Document text >>
────────

Therapeutic patient education versus learning programs: what is role for the pharmaceutical industry?

> Definition and content

Therapeutic patient education (TPE) can be defined in several ways.

The World Health Organization (WHO) gave the following definition in 1996: “Therapeutic patient education aims to help patients acquire or maintain the skills they need to manage their lives with a chronic disease”.

In 2007, the French National Authority for Health (HAS) clarified the specific aims of therapeutic education:

– The acquisition and maintenance by the patient of self-care skills;

– The mobilization or acquisition of coping skills”.

Under the French law no. 2009-879 of July 21, 2009 on hospital reform and patients, health and territories (known as the HPST law), TPE is defined as being “[…] part of the patient’s care pathway. Its aim is to make patients more autonomous by facilitating their compliance with prescribed treatments and improving their quality of life. It is not enforceable against the patient and cannot condition the rate of reimbursement for his or her treatment or for drugs related to his or her illness”.

ETP, as provided for in the French Public Health Code, is divided into three distinct actions:

Therapeutic patient education programs, which comply with national specifications, are implemented at local level after registration with regional health agencies (ARS). They are proposed to the patient by a healthcare professional and lead to the development of a personalized program;

Accompaniment programs, which comply with national specifications, are designed to provide assistance and support to patients and their families in managing their disease;

Learning programs are designed to help patients acquire the technical skills they need to use a medicine/Auto-administration. These programs are implemented by healthcare professionals working on behalf of an operator who may be financed by the company exploiting the medicine. The learning program is proposed by the prescribing physician to the patient. In this case, the ANSM authorizes their implementation, after consulting an approved patient association To this end, the manufacturer submits a training application, justifying the expected benefits for the patient.

> ETP objectives

ETP is based on an individualized approach, considering the specific characteristics of each patient. It involves close collaboration between the patient, healthcare professionals and often the patient’s family and friends. The aim is to foster an in-depth understanding of the disease, its implications and associated treatments. This approach encompasses not only the medical aspects, but also the psychological, social and environmental aspects of health.

────────

[Collected data entries]
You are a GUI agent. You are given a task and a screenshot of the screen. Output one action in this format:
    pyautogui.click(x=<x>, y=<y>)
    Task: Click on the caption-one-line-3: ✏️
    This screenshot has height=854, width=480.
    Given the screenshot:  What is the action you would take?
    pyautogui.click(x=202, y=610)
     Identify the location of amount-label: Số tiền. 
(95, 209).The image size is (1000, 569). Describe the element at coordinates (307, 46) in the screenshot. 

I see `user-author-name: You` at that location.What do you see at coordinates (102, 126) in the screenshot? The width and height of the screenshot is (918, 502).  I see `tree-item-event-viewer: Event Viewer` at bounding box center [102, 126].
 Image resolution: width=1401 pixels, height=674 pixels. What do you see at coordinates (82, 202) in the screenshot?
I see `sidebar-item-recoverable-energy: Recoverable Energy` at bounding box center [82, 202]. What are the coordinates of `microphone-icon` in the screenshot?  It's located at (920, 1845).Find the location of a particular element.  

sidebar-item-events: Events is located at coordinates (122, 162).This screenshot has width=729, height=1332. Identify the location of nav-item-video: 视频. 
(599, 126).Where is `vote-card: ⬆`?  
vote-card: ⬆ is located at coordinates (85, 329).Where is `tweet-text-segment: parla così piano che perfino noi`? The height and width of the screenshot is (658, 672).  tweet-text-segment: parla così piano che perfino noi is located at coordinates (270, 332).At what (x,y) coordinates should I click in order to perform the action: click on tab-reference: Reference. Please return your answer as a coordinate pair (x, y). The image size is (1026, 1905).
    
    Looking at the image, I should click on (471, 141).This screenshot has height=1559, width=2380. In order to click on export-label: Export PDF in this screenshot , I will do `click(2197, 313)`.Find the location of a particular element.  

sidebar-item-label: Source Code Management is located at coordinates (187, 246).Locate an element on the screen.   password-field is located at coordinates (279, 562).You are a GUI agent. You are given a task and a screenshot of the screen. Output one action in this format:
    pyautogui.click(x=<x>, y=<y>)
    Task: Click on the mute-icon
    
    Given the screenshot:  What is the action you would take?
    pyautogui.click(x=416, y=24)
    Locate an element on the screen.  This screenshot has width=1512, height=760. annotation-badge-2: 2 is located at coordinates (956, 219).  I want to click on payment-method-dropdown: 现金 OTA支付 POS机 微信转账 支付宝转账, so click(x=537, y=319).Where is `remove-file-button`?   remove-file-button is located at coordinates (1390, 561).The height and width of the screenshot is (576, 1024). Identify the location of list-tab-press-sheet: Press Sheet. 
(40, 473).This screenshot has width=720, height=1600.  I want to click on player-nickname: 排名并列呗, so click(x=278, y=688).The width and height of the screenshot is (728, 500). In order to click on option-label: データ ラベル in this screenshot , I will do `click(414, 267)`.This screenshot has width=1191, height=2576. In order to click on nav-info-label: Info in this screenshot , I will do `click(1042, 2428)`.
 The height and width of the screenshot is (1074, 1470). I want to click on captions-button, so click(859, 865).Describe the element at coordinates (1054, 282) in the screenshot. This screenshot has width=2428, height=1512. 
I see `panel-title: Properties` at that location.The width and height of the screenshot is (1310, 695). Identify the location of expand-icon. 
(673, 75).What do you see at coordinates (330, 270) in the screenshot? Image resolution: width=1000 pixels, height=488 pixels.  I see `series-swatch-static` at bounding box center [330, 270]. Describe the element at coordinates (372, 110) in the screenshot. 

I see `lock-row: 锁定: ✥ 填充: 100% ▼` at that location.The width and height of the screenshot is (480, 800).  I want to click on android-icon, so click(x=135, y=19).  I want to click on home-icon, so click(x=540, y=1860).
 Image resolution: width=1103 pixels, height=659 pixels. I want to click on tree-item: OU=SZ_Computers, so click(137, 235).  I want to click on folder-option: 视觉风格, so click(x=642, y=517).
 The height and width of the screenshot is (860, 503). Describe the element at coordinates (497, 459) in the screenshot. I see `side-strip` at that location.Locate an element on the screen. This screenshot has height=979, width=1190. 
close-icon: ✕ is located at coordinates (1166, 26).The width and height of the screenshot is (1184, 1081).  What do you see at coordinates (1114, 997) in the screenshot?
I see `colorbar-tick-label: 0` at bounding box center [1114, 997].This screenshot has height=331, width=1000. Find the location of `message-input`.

────────

Write the next part of the text on therapeutic patient education, starting right after its last sentence.

Response to the task >>
– Understanding the disease: ETP enables patients to understand the mechanisms of their disease, their symptoms, treatments and effects. Better knowledge helps patients adhere to treatment and prevent complications.

– Skills acquisition: Patients learn to manage their treatment, recognize the early signs of complications and adopt healthy lifestyle habits.

– Autonomy and decision-making: ETP aims to reinforce patients’ autonomy by giving them the tools they need to actively participate in decisions concerning their health.

> Who can set up this type of program?

Healthcare professionalsOthersLegal entities
> Doctors and specialists: They play an essential role in defining therapeutic objectives and validating educational content;
> Nurses: They are often on the front line in delivering education and educational follow-up to patients;
> Pharmacists: They can help explain treatments and their dosage;
> Psychologists or psychiatrists: They help patients manage the stress and psychological impact of their illness.
> Specialized educators: They are specifically trained to deliver TVE;
> Expert patients: people living with the same pathology can share their experience and provide invaluable support.
> A healthcare establishment (public or private);
> A collective practice structure (health center/health home/health cluster);
> A health network;
> An association;
> The Assurance Maladie (health insurance) for health examination centers and the Sécurité Sociale Agricole (agricultural social security);
> A mutual or other complementary insurance company;
> A foundation;
> A municipality.

> Manufacturers and their medicines, at the heart of TVE… but with less room for manoeuvre:

– Ever more innovative medicines

– Pathologies requiring increasingly advanced patient knowledge/technical gestures

– Image and communication issues, as well as the promotion of public health, may lead the laboratory to wish to support an ETP program especially when self-administering drugs.

In order to remain compliant, it is essential for manufacturers wishing to leverage the benefits of ETP to be aware of the roles and levels of involvement they are allowed to play.

Finally, implementing a TVE program without being authorized to do so is punishable by a fine of up to 30,000 euros.

> Conclusion

Therapeutic patient education represents a major evolution in the way we approach health and illness. In a world where it is becoming commonplace for patients to become experts in their own disease, they are a tool for them to understand, actively participate in their treatment and adopt health-promoting behaviors, while contributing to comprehensive, personalized care.

However, the role of the operator of a medicine is regulated and requires a case-by-case analysis of each project.

In such a context, manufacturers have a role to play, while considering the regulatory complexity imposed by the system and the need to steer clear of the multiple risks associated with their highly regulated field of activity (promotional requalification, contact with patients, granting benefits to patients or healthcare professionals).